Agree with others comments. Don't put him on the birth certificate, don't give the baby his last name, block him and cease all contact. Keep a record (screenshots) of any messages between you both, get advice from women's aid and the police. If he ramps up then definitely get a restraining order. If you are in danger women's aid can help you get to a safe place. I get where people are coming from re termination. It's awful but the sad fact is these men end up making your and your children's lives a living hell. If you arm yourself with knowledge of your rights and protect you and the baby you at least stand a fighting chance of having a normal life.

cheeseislife8 · 13/02/2020 15:34

This is definitely not someone you want in your life OP, as others have said.

Good luck with the scan! If he does turn up, the staff can and will refuse to let him in if you ask, it's YOUR medical appointment

Feltywelty · 13/02/2020 15:36

Please cut contact. Hes only trying to control the situation because he thinks he can. You need to show him he can't now, before baby is born. Once he fionsa out he can't control you he'll probably fuck off.
Emotional abusers dont care about their kids, they're just pawns to use to try and control the other parent.

Justanothernameonthepage · 13/02/2020 15:42

Oh and definitely tell the staff that the father is abusive and you don't want him at any medical appointments. It won't be the first time they've had this.

OhLook · 13/02/2020 15:48

At the very least, never tell him the date or time of any appointments again.
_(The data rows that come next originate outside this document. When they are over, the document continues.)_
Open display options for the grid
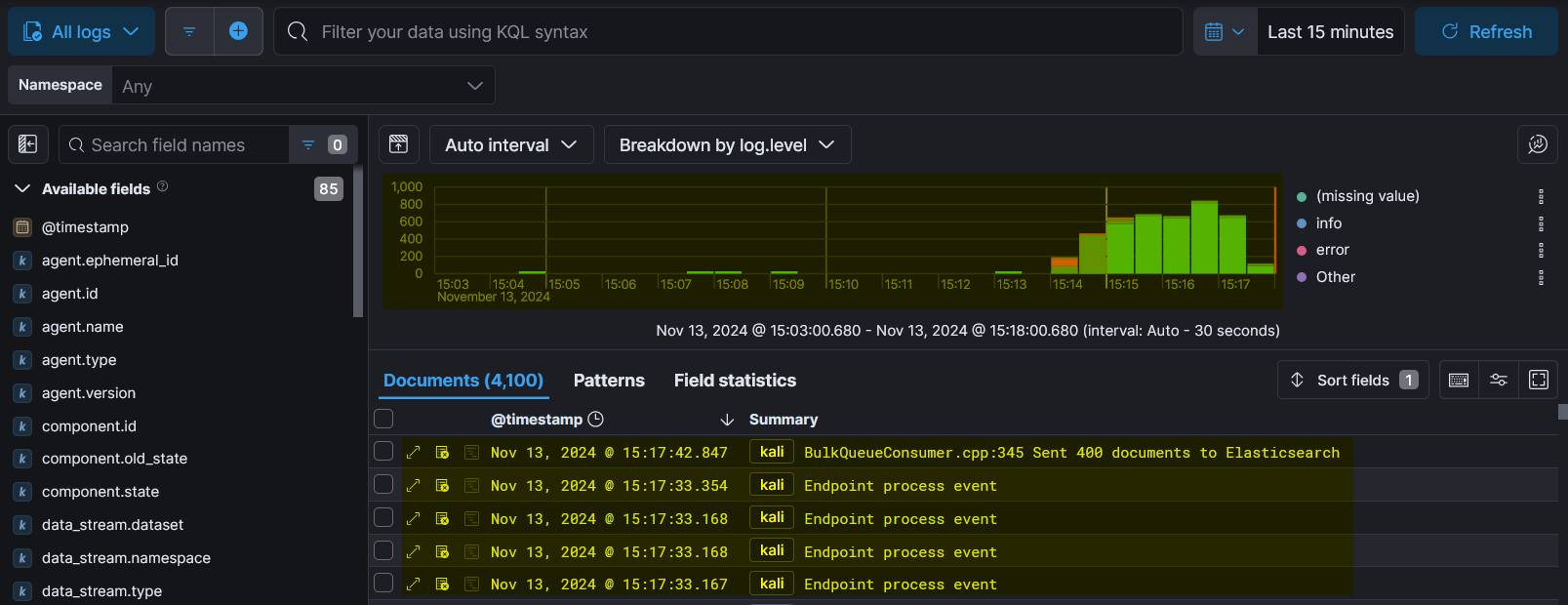The height and width of the screenshot is (605, 1568). 1499,380
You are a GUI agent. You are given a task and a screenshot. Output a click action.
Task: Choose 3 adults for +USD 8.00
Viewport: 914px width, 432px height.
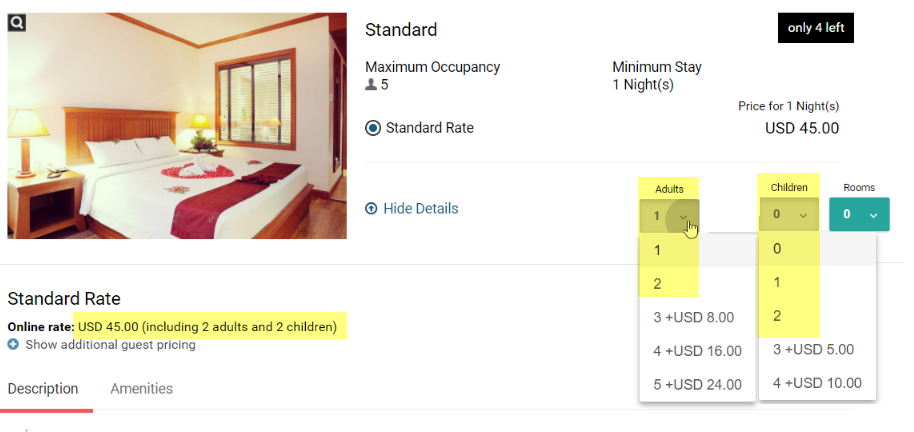(x=694, y=318)
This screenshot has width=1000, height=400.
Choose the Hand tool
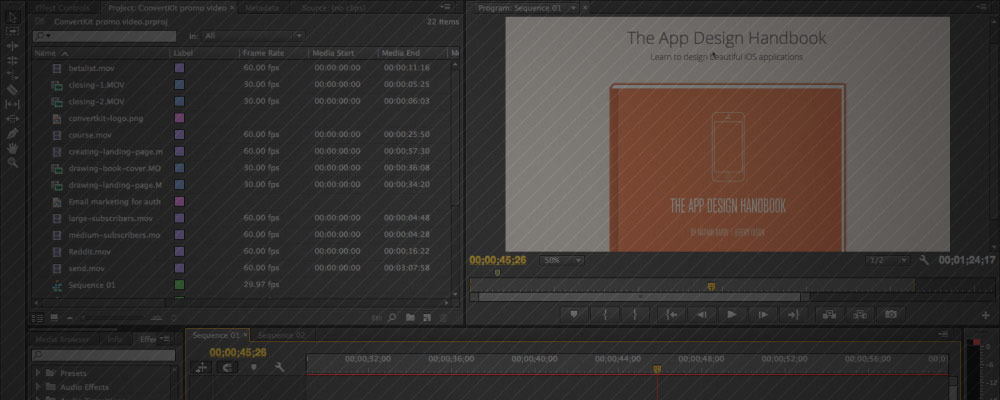point(12,147)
UYScuti · 13/02/2020 17:41

Hes now sending rows of question marks
what a complete nobber, just block the twat, why are you even replying to this infantile gobshite?
Come on OP, we want to help you to be strong here!!

Socalm · 13/02/2020 17:53

If it was me, I'd be wanting to lay down some clear boundaries right away. I'd be saying thanks for the offers and suggestions and I'll consider them but probably I won't want extra people in the house. Also, that he needs to give you space and trust your judgment as a mother.

It just depends though, OP. I don't know what your family situation is like, but you might be glad of some extra help once the baby comes. As long as they don't take over.

Socalm · 13/02/2020 17:57

Sorry, missed the update about the scan! I hope it goes well, OP.

loserssaywhat · 13/02/2020 18:14

He's an absolute lunatic! His mum is moving in with you to teach you? What??
You need to set some very clear boundaries or block this man.
Keep all the texts and records of the missed calls. He's not well in the head.